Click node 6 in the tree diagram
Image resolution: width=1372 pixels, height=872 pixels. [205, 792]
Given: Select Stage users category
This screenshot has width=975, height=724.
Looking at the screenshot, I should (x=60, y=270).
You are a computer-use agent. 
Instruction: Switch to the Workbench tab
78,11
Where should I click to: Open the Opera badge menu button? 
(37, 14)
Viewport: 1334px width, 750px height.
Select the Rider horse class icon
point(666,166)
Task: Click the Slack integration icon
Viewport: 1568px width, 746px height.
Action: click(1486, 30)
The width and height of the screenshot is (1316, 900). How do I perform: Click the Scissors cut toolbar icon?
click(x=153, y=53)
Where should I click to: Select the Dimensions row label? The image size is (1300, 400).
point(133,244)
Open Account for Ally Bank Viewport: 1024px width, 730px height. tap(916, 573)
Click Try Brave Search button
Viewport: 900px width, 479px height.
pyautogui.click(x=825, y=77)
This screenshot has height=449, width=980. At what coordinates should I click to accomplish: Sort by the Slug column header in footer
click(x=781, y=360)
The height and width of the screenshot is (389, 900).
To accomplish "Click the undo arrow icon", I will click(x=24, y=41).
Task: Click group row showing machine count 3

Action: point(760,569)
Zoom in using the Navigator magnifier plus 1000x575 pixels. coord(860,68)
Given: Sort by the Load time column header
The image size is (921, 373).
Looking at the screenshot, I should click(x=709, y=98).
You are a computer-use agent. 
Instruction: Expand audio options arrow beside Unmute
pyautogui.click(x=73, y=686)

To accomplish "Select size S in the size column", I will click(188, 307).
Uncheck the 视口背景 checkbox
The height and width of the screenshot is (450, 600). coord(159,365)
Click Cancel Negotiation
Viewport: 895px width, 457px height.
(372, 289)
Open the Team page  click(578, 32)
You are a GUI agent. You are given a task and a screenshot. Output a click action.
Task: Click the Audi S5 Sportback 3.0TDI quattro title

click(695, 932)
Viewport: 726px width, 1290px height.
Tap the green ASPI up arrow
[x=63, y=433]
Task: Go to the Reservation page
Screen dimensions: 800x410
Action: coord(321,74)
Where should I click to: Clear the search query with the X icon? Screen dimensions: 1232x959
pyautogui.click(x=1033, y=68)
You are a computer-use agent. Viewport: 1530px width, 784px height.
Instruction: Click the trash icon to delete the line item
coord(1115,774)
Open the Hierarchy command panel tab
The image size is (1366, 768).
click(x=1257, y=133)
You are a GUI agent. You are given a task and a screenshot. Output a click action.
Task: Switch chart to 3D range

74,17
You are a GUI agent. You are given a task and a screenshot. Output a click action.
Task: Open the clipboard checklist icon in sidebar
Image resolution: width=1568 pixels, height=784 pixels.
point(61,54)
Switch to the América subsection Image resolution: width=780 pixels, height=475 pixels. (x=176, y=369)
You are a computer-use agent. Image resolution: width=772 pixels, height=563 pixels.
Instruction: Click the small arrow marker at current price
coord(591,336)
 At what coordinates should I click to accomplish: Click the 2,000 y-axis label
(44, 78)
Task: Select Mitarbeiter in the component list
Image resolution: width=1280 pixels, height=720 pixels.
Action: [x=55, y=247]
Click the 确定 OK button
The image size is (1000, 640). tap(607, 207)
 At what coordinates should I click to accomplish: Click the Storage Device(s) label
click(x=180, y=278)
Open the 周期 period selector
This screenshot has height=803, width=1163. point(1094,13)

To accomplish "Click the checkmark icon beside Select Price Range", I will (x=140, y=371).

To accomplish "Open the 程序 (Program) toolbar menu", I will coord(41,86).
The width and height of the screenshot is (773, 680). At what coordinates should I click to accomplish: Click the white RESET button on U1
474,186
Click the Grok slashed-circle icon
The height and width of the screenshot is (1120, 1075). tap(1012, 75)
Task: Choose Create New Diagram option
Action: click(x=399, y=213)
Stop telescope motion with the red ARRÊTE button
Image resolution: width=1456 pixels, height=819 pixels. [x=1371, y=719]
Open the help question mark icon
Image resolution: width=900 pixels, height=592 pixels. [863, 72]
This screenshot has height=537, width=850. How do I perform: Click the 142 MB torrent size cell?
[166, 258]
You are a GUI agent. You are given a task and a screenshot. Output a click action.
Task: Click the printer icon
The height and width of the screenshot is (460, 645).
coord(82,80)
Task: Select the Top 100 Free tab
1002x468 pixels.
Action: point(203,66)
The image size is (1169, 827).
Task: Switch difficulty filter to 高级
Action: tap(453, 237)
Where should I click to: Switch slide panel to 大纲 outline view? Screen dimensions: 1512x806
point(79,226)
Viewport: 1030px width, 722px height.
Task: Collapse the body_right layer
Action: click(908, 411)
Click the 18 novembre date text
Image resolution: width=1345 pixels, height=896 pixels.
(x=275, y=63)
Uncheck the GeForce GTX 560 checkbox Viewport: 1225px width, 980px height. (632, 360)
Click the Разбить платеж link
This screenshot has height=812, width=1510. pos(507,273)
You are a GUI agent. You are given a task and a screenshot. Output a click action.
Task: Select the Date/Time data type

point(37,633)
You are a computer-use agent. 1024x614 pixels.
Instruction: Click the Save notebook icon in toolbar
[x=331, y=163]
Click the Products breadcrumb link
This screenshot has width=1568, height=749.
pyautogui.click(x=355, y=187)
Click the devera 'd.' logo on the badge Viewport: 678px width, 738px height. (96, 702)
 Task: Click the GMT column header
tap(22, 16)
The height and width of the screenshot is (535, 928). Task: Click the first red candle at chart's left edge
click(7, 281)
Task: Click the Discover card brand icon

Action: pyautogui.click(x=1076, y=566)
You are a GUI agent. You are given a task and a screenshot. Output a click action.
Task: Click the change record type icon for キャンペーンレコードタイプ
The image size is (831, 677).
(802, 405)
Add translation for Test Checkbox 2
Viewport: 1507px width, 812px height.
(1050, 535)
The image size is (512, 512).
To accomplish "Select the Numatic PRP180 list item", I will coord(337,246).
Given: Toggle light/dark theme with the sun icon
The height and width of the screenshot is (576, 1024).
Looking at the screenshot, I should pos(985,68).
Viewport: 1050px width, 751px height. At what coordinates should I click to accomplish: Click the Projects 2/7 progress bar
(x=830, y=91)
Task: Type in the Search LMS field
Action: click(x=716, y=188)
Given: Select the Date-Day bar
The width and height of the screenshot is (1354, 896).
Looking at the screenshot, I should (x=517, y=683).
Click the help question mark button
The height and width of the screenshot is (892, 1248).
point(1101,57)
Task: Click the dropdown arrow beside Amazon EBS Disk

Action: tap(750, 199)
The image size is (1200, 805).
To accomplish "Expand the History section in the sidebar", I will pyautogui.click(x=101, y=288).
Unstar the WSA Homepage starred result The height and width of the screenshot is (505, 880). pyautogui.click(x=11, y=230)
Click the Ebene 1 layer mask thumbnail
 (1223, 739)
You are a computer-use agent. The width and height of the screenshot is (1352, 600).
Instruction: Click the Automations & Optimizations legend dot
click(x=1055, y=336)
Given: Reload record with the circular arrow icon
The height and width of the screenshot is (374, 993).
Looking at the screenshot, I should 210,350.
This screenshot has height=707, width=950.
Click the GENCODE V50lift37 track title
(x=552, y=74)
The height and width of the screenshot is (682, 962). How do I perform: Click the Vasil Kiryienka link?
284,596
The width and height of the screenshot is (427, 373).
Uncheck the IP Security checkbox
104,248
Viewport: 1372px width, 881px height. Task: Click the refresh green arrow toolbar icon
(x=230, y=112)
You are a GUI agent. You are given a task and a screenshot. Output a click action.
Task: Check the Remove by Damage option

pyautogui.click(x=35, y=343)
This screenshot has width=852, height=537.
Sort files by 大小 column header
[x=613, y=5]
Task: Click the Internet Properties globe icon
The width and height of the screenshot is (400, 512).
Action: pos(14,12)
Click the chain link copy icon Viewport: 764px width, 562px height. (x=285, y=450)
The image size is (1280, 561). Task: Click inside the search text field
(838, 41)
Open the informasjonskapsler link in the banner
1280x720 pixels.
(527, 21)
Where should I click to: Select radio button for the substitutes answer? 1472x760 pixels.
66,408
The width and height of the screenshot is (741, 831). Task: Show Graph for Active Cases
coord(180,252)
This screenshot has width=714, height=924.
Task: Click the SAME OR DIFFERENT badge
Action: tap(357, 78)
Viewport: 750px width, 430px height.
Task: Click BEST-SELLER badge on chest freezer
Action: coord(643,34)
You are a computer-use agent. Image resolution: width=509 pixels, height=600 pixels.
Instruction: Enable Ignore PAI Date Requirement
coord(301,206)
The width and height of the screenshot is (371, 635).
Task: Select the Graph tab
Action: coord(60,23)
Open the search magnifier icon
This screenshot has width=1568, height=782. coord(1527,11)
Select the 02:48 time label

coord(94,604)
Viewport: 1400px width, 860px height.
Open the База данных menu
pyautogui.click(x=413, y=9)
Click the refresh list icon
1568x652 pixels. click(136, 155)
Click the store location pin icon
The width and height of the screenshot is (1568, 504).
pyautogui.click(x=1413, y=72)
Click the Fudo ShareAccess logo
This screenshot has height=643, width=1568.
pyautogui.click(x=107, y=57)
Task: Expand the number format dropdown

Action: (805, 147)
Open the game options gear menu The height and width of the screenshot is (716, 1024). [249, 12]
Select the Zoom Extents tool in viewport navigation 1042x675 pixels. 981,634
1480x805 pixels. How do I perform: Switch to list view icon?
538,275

● ● ●

> _THE TASK_:
Only the lines from the start of the material through the line containing "Click Try Brave Search button" belong in the answer, each copied exactly.

> _TASK SOLUTION_:
Click node 6 in the tree diagram
Image resolution: width=1372 pixels, height=872 pixels. [205, 792]
Given: Select Stage users category
This screenshot has width=975, height=724.
Looking at the screenshot, I should (x=60, y=270).
You are a computer-use agent. 
Instruction: Switch to the Workbench tab
78,11
Where should I click to: Open the Opera badge menu button? 
(37, 14)
Viewport: 1334px width, 750px height.
Select the Rider horse class icon
point(666,166)
Task: Click the Slack integration icon
Viewport: 1568px width, 746px height.
Action: click(1486, 30)
The width and height of the screenshot is (1316, 900). How do I perform: Click the Scissors cut toolbar icon?
click(x=153, y=53)
Where should I click to: Select the Dimensions row label? The image size is (1300, 400).
point(133,244)
Open Account for Ally Bank Viewport: 1024px width, 730px height. tap(916, 573)
Click Try Brave Search button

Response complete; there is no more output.